Saudi King Abdullah yesterday granted women the right to vote and run in municipal elections, in a historic first for the ultra-conservative country where women are subjected to many restrictions.

“Starting with the next term, women will have the right to run in municipal elections and to choose candidates, according to Islamic principles,” he said in speech to the Shura Council carried live on state television.

Women’s rights activists have long fought to gain the right to vote in the Gulf kingdom, which applies a strict version of Sunni Islam and bans women from driving or travelling without the consent of a male guardian.

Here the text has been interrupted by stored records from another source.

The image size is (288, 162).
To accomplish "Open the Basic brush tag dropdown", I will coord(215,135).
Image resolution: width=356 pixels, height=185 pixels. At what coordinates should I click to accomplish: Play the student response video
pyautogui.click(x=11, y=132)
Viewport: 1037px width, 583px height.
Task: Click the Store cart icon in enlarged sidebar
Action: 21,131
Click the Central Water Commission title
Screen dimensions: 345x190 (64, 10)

Manal al-Sharif, a 32-year-old computer security consultant who was arrested on May 22 and detained for 10 days after posting on YouTube a video of herself driving around the eastern city of Khobar, said the King’s decision as “a historic and courageous one.”

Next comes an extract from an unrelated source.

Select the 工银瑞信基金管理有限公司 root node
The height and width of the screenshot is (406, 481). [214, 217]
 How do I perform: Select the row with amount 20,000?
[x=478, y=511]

“The King is a reformist,” she said of the 86-year-old monarch, whose country was spared a wave of protests rocking the region by which autocratic regimes in Tunisia and Egypt were toppled.

The King’s decision means that women will be able to take part in the elections that are to be held in four years, as the next vote is due to take place on Thursday and nominations are already closed.

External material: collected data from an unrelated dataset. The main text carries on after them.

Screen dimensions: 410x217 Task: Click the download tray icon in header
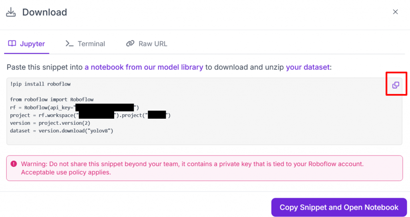pos(11,12)
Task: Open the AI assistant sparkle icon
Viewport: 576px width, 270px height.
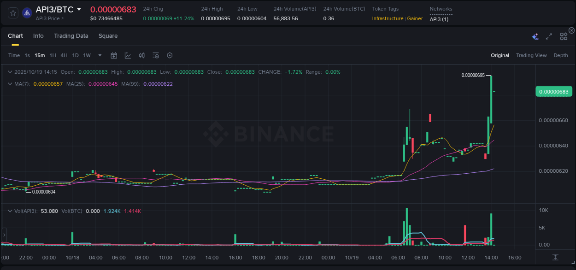Action: pos(535,35)
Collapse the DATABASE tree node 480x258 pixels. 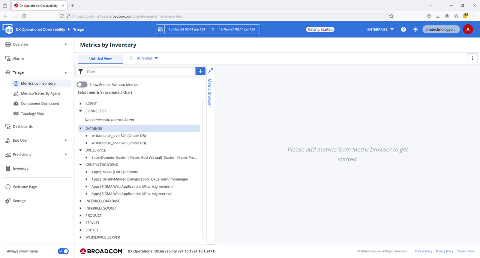[81, 129]
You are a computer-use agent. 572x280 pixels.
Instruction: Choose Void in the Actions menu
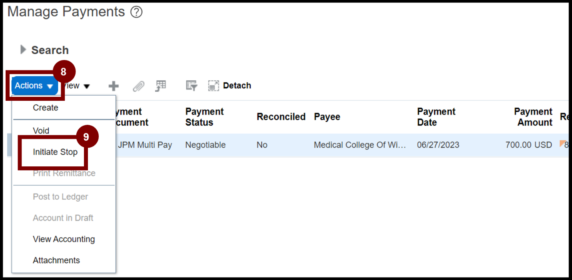point(41,131)
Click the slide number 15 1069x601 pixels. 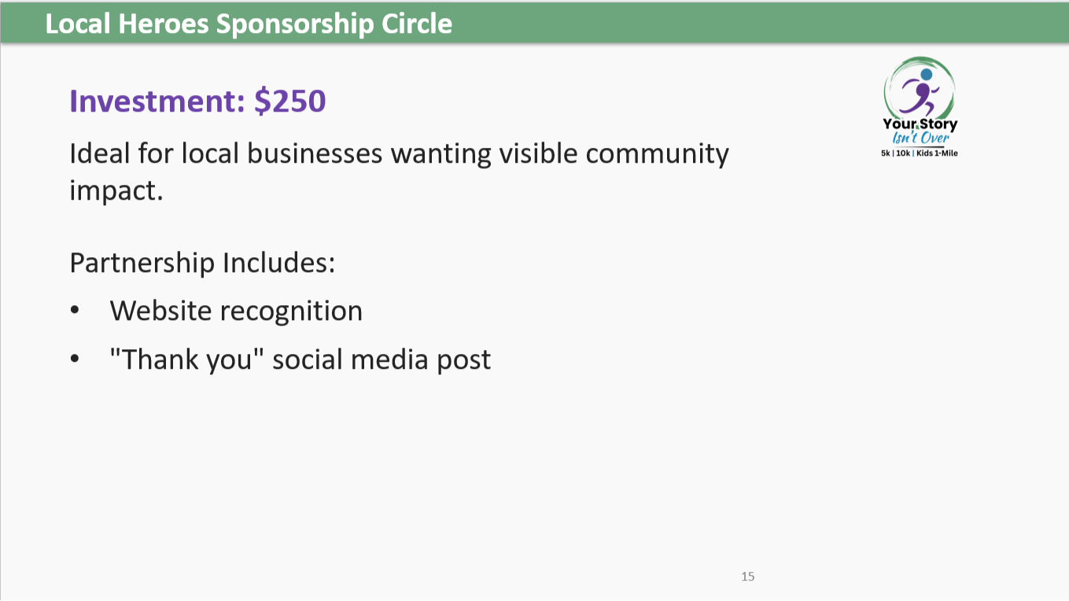coord(747,577)
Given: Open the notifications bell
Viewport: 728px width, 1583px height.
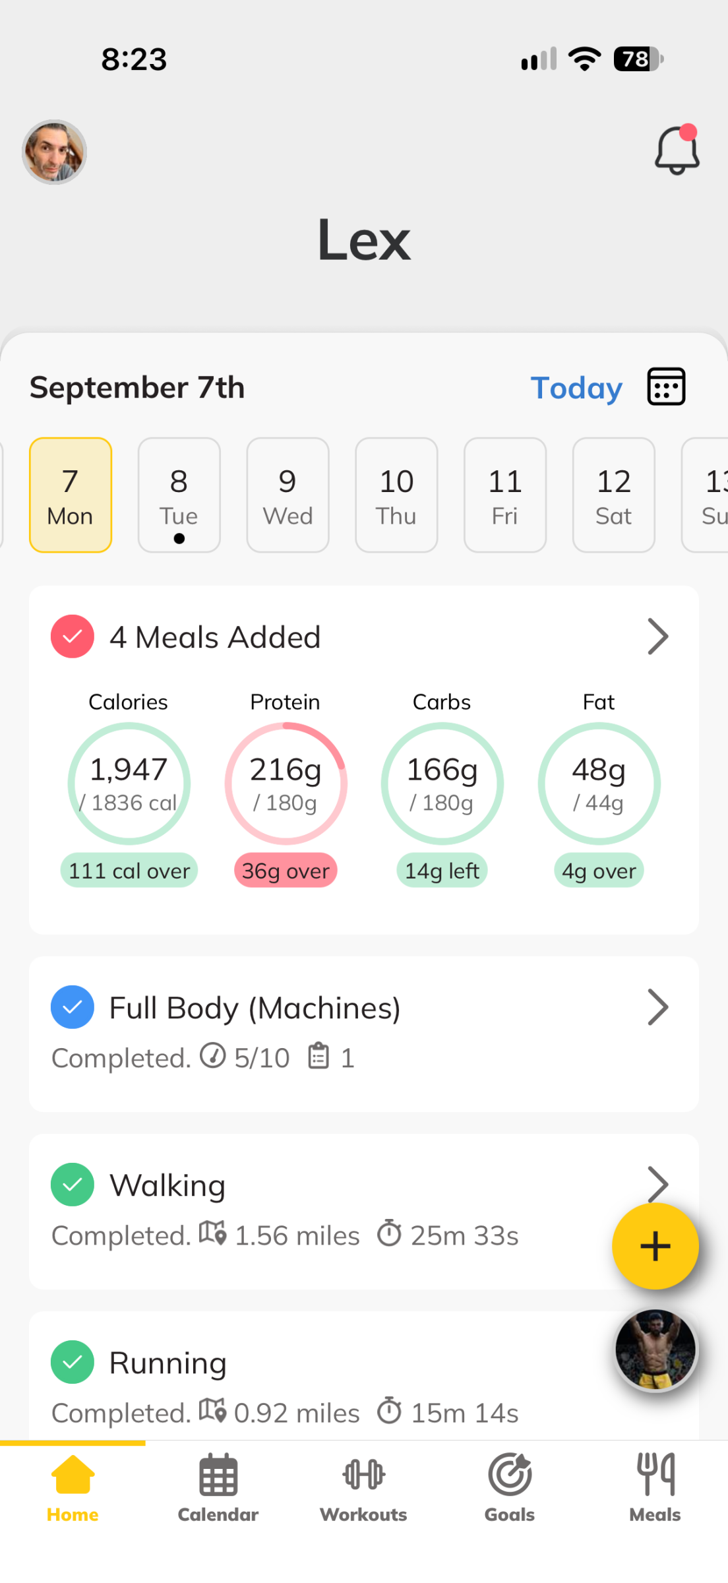Looking at the screenshot, I should point(677,150).
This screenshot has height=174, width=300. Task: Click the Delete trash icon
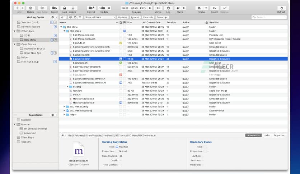pos(31,8)
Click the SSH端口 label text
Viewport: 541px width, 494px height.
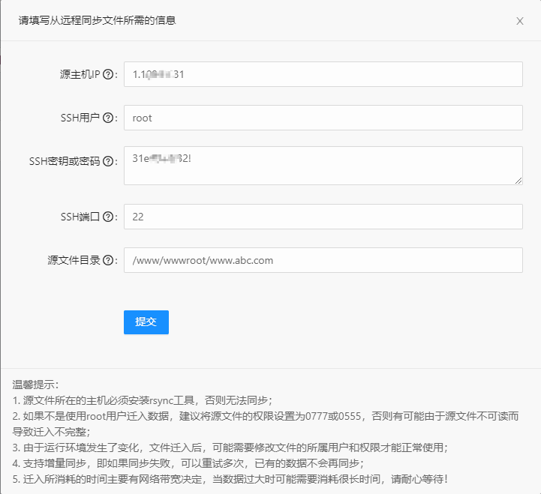pyautogui.click(x=80, y=217)
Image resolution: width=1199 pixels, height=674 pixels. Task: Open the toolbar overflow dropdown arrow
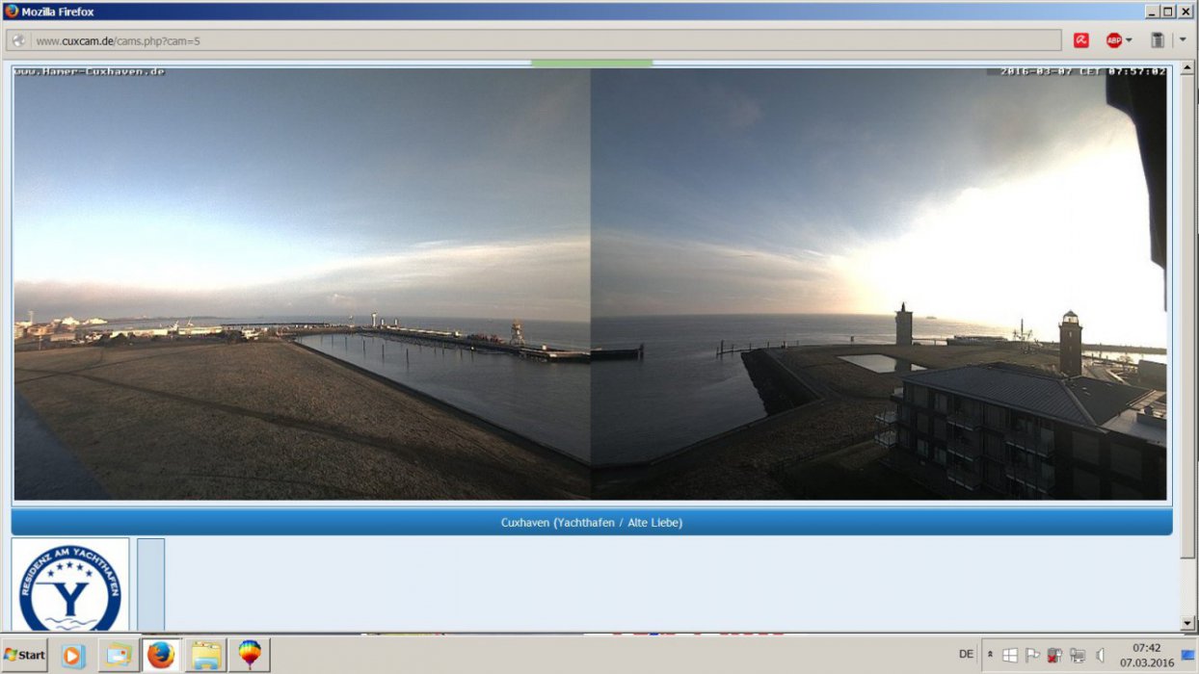(x=1183, y=40)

In addition to participating in the only public polls in the country, women would have the right to join the all-appointed Shura (consultative) Council, he said in the address opening the assembly’s new term.

“We have decided that women will participate in the Shura Council as members starting the next term,” the King said in the unexpected move to enfranchise women.

More than 5,000 men will compete in Thursday’s municipal elections, only the second in Saudi Arabia’s history, to fill half the seats in the kingdom’s 285 municipal councils. The other half are appointed by the government.

The first elections were held in 2005, but the government extended the existing council’s term for two years.

King Abdullah said his decision came because “we refuse marginalising women’s role in the Saudi society in all fields,” and followed “consultations with several scholars.” He did not mention anything about women’s right to drive in the kingdom where they must hire male chauffeurs, or depend on the goodwill of relatives if they do not have the means.

However, he said that “balanced modernisation which agrees with our Islamic values is a necessary demand in an epoch where there is no place for those who are hesitant” in moving forward.

Saudi Arabia has seen many changes since Abdullah became king in 2005.

Norah al-Fayez, who was named to the post of deputy education minister for women’s education in 2009, was the first woman ever named to a ministerial post in the country.

More than 60 intellectuals and activists had called in May for a boycott of the September ballot because “municipal councils lack the authority to effectively carry out their role” and “half of their members are appointed,” as well as because they exclude women.

The Shura Council had recommended allowing women to vote in the next local polls, officials have said.